Charities and gifts of non-business assets etc.

256Charities

(1)Subject to section 505(3) of the Taxes Act and subsection (2) below, a gain shall not be a chargeable gain if it accrues to a charity and is applicable and applied for charitable purposes.

(2)If property held on charitable trusts ceases to be subject to charitable trusts—

(a)the trustees shall be treated as if they had disposed of, and immediately reacquired, the property for a consideration equal to its market value, any gain on the disposal being treated as not accruing to a charity, and

(b)if and so far as any of that property represents, directly or indirectly, the consideration for the disposal of assets by the trustees, any gain accruing on that disposal shall be treated as not having accrued to a charity,

and an assessment to capital gains tax chargeable by virtue of paragraph (b) above may be made at any time not more than 3 years after the end of the year of assessment in which the property ceases to be subject to charitable trusts.

257Gifts to charities etc

(1)Subsection (2) below shall apply where a disposal of an asset is made otherwise than under a bargain at arm’s length—

(a)to a charity, or

(b)to any bodies mentioned in Schedule 3 to the [1984 c. 51.] Inheritance Tax Act 1984 (gifts for national purposes, etc).

(2)Sections 17(1) and 258(3) shall not apply; but if the disposal is by way of gift (including a gift in settlement) or for a consideration not exceeding the sums allowable as a deduction under section 38, then—

(a)the disposal and acquisition shall be treated for the purposes of this Act as being made for such consideration as to secure that neither a gain nor a loss accrues on the disposal, and

(b)where, after the disposal, the asset is disposed of by the person who acquired it under the disposal, its acquisition by the person making the earlier disposal shall be treated for the purposes of this Act as the acquisition of the person making the later disposal.

(3)Where—

(a)otherwise than on the termination of a life interest (within the meaning of section 72) by the death of the person entitled thereto, any assets or parts of any assets forming part of settled property are, under section 71, deemed to be disposed of and reacquired by the trustee, and

(b)the person becoming entitled as mentioned in section 71(1) is a charity, or a body mentioned in Schedule 3 to the Inheritance Tax Act 1984 (gifts for national purposes, etc),

then, if no consideration is received by any person for or in connection with any transaction by virtue of which the charity or other body becomes so entitled, the disposal and reacquisition of the assets to which the charity or other body becomes so entitled shall, notwithstanding section 71, be treated for the purposes of this Act as made for such consideration as to secure that neither a gain nor a loss accrues on the disposal.

(4)In subsection (2)(b) above the first reference to a disposal includes a disposal to which section 146(2) of the 1979 Act applied where the person who acquired the asset on that disposal disposes of the asset after the coming into force of this section.

258Works of art etc

(1)A gain accruing on the disposal of an asset by way of gift shall not be a chargeable gain if the asset is property falling within subsection (2) of section 26 of the [1984 c. 51.] Inheritance Tax Act 1984 (“the 1984 Act”) (gifts for public benefit) and the Board give a direction in relation to it under subsection (1) of that section.

Short task A: Give the number and title of each numbered section heading in the passage on charities and gifts.

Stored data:
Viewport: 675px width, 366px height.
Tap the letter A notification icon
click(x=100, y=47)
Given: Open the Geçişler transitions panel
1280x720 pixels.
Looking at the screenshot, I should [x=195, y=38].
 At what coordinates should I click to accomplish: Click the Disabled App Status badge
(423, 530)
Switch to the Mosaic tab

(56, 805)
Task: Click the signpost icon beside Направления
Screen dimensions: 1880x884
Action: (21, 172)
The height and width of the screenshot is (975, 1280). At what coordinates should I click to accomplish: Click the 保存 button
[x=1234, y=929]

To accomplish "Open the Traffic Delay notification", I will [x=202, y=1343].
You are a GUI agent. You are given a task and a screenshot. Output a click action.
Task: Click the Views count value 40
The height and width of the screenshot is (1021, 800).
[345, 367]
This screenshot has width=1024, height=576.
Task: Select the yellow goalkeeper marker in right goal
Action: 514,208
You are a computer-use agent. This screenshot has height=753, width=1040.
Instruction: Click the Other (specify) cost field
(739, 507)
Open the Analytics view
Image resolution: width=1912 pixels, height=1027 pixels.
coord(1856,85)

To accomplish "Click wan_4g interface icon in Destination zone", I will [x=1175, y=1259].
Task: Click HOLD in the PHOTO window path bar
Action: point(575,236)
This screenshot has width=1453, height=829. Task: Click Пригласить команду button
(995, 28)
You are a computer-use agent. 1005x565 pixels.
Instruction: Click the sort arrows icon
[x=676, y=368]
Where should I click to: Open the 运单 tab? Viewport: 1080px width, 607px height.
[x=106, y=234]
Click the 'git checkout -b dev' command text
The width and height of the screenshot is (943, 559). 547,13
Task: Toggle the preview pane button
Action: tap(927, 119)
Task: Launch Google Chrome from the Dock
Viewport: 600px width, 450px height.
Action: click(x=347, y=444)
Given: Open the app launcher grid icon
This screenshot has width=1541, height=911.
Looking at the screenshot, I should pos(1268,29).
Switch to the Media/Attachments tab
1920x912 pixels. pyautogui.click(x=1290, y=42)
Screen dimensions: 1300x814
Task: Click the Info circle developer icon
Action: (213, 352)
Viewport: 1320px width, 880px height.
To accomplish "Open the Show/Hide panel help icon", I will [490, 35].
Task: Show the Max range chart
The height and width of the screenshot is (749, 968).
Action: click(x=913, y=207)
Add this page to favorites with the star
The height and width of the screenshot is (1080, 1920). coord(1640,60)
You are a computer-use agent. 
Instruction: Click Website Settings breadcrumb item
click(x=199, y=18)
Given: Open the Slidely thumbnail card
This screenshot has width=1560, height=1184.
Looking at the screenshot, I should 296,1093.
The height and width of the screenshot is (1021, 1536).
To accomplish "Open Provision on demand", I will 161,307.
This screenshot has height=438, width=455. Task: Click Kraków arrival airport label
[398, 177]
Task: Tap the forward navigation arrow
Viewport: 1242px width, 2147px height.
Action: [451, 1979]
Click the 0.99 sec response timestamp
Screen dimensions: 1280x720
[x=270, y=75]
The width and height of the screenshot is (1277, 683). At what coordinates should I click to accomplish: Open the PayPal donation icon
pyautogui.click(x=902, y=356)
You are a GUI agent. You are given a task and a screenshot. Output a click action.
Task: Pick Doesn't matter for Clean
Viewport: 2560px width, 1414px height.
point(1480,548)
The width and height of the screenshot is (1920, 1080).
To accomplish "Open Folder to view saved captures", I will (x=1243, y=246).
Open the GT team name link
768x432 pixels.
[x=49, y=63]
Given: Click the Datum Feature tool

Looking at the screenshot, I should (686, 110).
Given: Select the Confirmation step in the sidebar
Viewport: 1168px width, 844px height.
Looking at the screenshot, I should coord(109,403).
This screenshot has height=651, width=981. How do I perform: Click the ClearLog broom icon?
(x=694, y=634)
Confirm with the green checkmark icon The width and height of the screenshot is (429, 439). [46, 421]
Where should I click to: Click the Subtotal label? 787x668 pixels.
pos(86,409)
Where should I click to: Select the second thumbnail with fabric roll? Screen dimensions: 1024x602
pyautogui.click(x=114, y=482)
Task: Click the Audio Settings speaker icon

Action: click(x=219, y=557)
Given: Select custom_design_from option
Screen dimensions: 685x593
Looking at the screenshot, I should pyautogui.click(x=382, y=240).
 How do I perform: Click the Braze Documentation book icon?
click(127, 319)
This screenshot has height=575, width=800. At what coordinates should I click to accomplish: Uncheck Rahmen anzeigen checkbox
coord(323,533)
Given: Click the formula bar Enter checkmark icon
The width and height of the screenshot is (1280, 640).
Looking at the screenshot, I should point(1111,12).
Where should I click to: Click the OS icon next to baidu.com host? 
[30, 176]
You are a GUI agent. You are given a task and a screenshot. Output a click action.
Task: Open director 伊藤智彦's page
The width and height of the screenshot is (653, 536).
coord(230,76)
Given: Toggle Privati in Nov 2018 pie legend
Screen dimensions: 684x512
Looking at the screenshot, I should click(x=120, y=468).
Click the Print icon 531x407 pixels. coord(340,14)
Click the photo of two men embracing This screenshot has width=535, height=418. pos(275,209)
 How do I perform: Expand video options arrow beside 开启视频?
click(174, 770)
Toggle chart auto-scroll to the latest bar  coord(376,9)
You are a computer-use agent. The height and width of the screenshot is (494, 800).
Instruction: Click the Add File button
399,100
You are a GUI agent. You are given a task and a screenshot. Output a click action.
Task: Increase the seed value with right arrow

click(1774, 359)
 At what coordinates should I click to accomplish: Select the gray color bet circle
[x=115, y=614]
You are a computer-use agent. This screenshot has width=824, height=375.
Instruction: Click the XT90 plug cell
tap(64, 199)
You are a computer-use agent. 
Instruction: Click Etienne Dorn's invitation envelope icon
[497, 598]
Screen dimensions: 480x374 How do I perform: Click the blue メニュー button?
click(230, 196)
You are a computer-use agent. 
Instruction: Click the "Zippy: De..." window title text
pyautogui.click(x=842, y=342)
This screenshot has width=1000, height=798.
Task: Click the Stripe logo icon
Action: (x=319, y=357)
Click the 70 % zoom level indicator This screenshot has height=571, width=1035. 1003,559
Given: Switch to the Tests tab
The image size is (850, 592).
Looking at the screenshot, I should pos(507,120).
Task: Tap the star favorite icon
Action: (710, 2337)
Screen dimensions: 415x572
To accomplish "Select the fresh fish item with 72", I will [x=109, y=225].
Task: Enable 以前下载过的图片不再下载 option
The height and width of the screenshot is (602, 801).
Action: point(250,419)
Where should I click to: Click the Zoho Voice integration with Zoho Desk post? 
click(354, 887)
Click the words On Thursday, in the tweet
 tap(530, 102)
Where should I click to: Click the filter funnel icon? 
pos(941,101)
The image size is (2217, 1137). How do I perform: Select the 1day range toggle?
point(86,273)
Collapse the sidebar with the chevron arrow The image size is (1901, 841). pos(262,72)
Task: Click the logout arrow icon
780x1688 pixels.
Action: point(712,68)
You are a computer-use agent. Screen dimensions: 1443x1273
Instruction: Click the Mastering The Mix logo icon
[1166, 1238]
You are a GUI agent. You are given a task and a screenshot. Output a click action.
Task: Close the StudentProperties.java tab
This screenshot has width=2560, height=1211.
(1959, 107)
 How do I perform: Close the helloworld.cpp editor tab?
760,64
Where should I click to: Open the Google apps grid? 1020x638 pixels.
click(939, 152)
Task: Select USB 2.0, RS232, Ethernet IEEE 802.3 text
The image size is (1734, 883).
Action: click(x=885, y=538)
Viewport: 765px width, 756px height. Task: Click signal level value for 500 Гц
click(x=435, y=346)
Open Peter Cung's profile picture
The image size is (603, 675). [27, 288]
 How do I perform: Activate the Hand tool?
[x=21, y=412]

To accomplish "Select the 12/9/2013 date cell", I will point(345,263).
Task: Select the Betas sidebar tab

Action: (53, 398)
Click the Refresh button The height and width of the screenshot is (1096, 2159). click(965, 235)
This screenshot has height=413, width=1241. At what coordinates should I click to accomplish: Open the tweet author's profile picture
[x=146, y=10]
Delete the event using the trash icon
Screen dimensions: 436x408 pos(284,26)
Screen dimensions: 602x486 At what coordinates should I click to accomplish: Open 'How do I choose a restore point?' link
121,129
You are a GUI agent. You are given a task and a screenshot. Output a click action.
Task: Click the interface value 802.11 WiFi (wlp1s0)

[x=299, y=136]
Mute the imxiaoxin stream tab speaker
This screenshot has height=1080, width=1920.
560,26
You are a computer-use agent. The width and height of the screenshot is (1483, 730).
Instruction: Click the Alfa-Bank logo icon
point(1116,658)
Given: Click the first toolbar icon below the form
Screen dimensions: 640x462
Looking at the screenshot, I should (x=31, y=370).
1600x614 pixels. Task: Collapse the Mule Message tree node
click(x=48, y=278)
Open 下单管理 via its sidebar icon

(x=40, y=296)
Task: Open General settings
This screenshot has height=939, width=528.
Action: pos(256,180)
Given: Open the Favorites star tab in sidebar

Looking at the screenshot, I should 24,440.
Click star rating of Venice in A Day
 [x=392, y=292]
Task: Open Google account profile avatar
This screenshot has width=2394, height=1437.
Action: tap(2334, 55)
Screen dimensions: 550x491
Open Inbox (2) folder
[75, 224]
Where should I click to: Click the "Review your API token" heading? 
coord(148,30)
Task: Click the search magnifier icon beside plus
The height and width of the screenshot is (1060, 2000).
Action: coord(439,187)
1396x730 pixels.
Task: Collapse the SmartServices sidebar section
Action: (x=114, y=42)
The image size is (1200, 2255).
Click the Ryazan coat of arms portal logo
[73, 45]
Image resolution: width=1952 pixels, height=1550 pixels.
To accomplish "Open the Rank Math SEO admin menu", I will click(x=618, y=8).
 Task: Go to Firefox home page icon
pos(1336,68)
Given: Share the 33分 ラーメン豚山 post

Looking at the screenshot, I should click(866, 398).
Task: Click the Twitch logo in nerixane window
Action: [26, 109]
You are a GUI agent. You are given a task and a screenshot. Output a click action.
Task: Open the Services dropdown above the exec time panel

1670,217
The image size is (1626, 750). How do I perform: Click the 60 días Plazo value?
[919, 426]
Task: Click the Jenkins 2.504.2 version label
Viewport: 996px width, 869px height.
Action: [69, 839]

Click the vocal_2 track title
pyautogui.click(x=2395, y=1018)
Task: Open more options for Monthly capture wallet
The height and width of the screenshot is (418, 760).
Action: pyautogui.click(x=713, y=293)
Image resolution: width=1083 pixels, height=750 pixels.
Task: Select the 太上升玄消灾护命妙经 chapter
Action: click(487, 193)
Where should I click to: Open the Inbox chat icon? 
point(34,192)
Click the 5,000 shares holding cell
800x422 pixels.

Short task B: From the listing, quote the lines beginning with the line that contains "Task: Open Google account profile avatar" and running through the line that contains "Action: (x=114, y=42)", including both of those lines.

Problem solution A:
256 Charities
257 Gifts to charities etc
258 Works of art etc

Problem solution B:
Task: Open Google account profile avatar
This screenshot has width=2394, height=1437.
Action: tap(2334, 55)
Screen dimensions: 550x491
Open Inbox (2) folder
[75, 224]
Where should I click to: Click the "Review your API token" heading? 
coord(148,30)
Task: Click the search magnifier icon beside plus
The height and width of the screenshot is (1060, 2000).
Action: coord(439,187)
1396x730 pixels.
Task: Collapse the SmartServices sidebar section
Action: (x=114, y=42)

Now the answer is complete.